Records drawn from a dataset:
━━━━━━━━━━━━━━━━━━━━
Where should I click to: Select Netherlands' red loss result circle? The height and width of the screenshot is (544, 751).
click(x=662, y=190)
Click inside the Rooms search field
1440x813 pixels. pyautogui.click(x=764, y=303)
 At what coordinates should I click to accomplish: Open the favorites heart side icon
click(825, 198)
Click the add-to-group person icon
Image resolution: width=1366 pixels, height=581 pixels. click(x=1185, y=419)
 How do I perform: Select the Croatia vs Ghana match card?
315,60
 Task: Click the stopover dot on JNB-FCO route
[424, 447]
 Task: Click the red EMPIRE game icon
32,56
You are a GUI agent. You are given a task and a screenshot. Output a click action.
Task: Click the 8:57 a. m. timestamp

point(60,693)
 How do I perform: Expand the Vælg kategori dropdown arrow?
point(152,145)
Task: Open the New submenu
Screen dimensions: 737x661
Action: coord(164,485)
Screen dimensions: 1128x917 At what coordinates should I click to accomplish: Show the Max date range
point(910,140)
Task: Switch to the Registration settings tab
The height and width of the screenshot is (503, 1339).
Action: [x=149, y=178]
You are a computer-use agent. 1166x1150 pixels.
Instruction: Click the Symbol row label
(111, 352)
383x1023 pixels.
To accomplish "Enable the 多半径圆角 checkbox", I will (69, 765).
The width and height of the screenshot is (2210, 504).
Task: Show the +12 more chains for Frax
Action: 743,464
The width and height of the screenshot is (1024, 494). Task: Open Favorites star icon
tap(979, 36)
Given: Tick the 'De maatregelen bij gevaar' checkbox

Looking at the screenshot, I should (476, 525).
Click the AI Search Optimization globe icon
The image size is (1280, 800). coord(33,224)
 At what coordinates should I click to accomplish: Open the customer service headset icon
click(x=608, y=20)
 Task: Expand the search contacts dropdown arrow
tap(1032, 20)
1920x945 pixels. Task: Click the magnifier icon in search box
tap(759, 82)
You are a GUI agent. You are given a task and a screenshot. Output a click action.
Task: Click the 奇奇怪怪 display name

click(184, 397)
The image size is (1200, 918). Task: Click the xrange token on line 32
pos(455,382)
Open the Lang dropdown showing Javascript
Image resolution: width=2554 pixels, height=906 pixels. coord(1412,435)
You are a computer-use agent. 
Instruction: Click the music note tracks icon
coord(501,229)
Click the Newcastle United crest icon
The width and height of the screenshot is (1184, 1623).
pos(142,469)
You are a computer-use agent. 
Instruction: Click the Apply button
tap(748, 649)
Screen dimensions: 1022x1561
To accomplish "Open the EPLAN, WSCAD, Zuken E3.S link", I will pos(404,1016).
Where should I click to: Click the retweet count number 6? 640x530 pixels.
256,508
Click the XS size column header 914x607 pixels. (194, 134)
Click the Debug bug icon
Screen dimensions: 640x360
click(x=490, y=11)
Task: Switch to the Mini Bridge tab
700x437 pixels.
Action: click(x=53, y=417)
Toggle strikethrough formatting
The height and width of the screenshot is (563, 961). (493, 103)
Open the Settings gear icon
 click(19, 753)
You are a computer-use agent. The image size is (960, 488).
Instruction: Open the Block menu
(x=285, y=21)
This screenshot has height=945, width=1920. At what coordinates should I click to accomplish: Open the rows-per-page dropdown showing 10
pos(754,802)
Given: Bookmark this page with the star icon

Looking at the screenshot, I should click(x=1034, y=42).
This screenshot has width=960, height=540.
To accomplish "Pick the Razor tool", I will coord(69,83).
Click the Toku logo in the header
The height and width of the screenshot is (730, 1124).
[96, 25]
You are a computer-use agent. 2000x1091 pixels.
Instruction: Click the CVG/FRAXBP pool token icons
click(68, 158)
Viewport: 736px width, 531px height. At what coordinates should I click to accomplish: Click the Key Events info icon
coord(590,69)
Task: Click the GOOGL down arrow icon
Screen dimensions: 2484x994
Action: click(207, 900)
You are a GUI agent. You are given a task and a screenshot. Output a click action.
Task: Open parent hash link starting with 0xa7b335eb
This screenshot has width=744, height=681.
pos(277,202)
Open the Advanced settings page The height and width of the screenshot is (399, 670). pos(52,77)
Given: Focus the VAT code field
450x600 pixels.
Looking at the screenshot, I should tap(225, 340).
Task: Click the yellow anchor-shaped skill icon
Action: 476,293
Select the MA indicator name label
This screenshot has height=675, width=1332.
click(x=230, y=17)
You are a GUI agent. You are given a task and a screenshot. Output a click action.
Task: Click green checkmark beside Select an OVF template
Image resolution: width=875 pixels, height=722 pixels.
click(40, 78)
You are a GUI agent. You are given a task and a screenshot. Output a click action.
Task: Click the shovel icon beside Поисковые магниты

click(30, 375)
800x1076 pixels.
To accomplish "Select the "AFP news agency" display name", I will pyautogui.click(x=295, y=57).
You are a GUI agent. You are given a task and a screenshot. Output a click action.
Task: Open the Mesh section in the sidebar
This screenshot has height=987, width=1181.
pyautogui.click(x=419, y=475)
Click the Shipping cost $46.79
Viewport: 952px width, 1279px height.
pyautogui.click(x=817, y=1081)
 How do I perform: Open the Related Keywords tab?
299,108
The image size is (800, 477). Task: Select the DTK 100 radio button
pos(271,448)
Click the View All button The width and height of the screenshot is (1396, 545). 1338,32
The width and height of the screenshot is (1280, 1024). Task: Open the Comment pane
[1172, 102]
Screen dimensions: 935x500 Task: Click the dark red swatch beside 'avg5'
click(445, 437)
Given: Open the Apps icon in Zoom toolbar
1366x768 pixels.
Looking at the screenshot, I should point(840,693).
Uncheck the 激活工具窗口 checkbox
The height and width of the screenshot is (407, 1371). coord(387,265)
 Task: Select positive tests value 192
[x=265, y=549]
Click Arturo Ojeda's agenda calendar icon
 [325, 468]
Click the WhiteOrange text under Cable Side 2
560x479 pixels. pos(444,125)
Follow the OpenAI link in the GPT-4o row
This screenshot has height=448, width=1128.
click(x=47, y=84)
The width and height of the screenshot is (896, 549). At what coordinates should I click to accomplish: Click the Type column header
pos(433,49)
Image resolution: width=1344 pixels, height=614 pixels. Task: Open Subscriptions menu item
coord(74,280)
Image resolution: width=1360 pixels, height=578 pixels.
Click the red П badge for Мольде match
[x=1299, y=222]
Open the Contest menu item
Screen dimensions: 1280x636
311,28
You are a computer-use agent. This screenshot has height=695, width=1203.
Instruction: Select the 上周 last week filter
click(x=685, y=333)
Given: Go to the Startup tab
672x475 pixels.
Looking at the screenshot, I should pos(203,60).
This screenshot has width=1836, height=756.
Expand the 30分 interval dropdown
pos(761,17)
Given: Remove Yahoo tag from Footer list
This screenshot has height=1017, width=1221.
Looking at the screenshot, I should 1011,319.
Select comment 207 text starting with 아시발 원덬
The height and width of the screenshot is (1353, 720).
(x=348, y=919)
━━━━━━━━━━━━━━━━━━━━
=== What is expected ===
Scan the lines above for "Image resolution: width=1344" and for "Given: Remove Yahoo tag from Footer list". Repeat exactly the line holding each of them and every line in between.

=== Response to this task ===
Image resolution: width=1344 pixels, height=614 pixels. Task: Open Subscriptions menu item
coord(74,280)
Image resolution: width=1360 pixels, height=578 pixels.
Click the red П badge for Мольде match
[x=1299, y=222]
Open the Contest menu item
Screen dimensions: 1280x636
311,28
You are a computer-use agent. This screenshot has height=695, width=1203.
Instruction: Select the 上周 last week filter
click(x=685, y=333)
Given: Go to the Startup tab
672x475 pixels.
Looking at the screenshot, I should pos(203,60).
This screenshot has width=1836, height=756.
Expand the 30分 interval dropdown
pos(761,17)
Given: Remove Yahoo tag from Footer list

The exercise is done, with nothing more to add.